Figure 6: Immunization with the TatD-like DNase generates protective immunity against rodent malaria.

(a) rPbTatD-HIS and rPcTatD-HIS were purified by affinity chromatography using His GraviTrap. The SDS–PAGE and western blotting assays revealed that the recombinant proteins were >90% pure. (b) BALB/c mice immunized with Freund’s adjuvant alone or without any immunization (Naive) exhibited 3.12-fold higher parasitaemia than the rPbTatD-immunized group on day 11 post infection; the error bars indicate the s.d. (c) Mice in the rPbTatD-immunized group survived 10 days longer than the two control groups. (d,e) BALB/c mice immunized with Freund’s adjuvant alone and naive mice exhibited 4.66-fold higher parasitaemia than the rPcTatD-immunized group on day 8 post challenge; the error bars indicate the s.d.
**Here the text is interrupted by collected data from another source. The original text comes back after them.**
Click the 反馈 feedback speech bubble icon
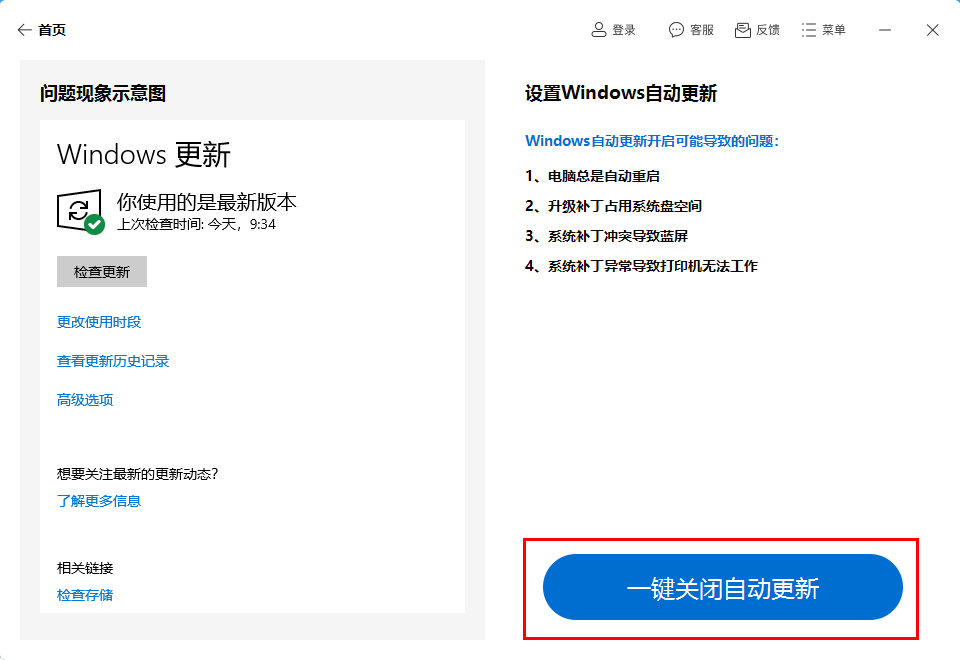 click(741, 29)
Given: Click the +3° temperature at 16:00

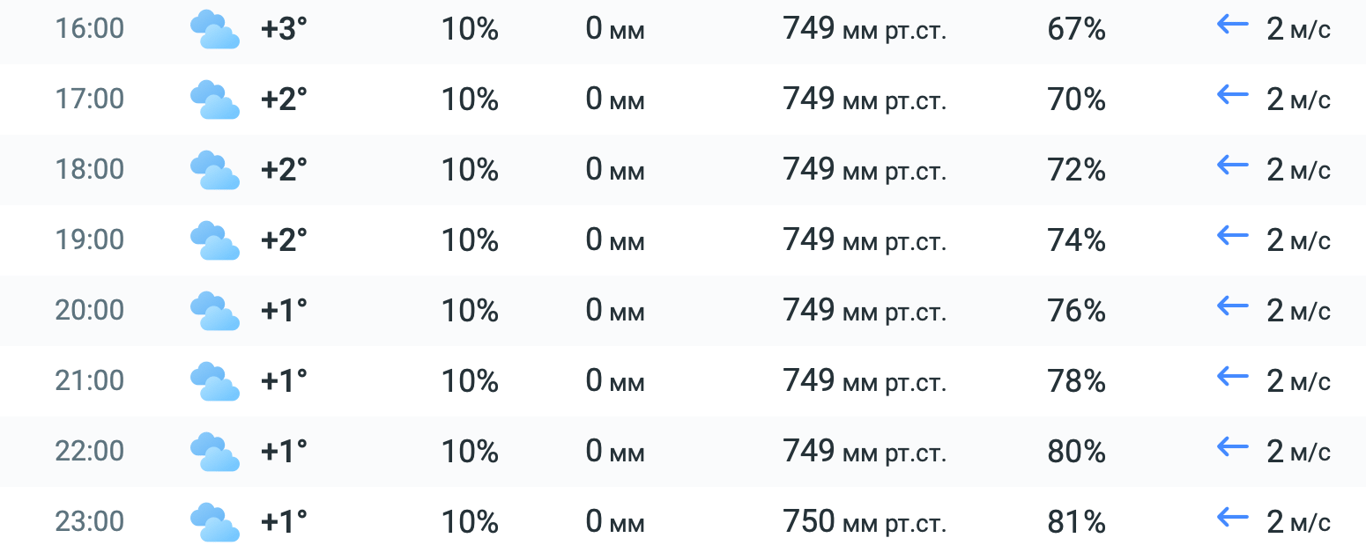Looking at the screenshot, I should pos(284,29).
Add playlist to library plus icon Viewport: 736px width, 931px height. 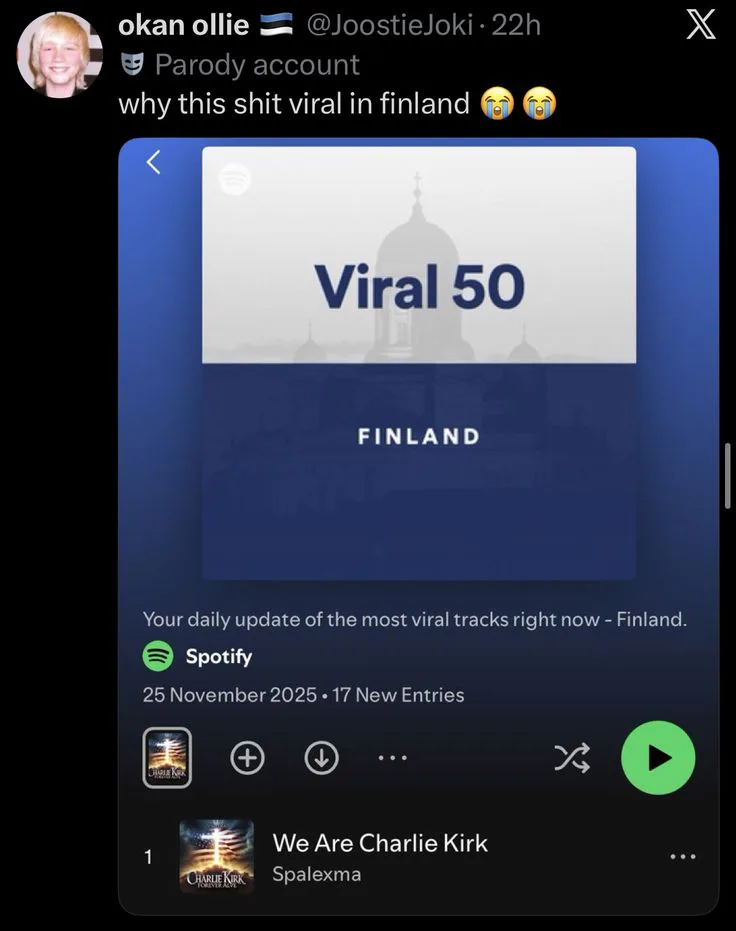248,758
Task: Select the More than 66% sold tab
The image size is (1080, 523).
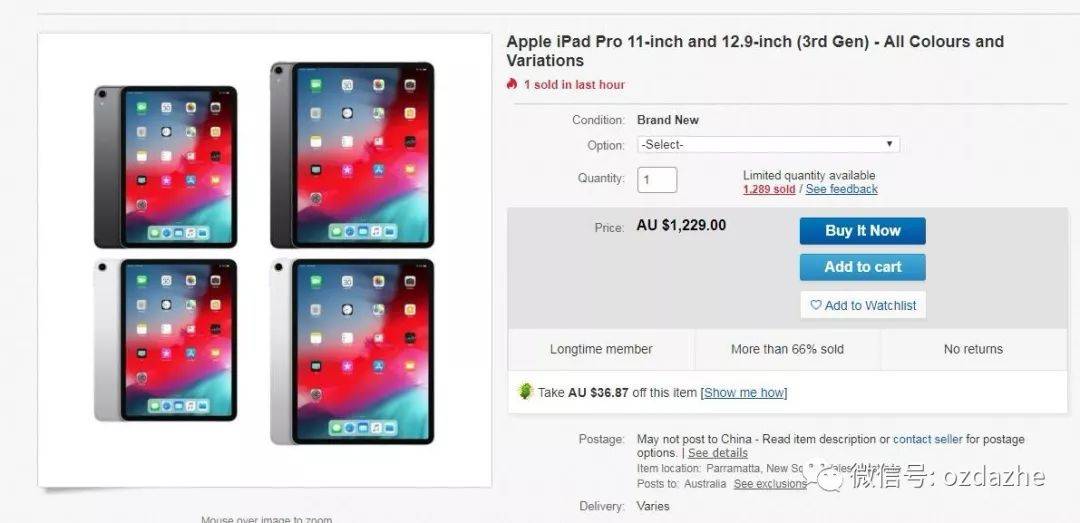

All of the mice that received Freund’s adjuvant alone and the naive group died on day 9 post infection; however, eight of the mice in the rPbTatD-immunized group were completely protected. (f,g) The group that received serum from a previously infected mouse exhibited 3.97-fold higher parasitaemia than the group that received anti-rPbTatD serum on day 10 post infection. Compared with the other groups, the group that received anti-rPbTatD serum survived for 5 days longer; the error bars indicate the s.d. (h,i) The group that received serum from a previously infected mouse exhibited 1.79-fold higher parasitaemia than the group that received rPcTatD-specific serum on day 10 post infection. The mice that received rPcTatD-specific serum showed a 100% survival rate. The error bars indicate the s.d.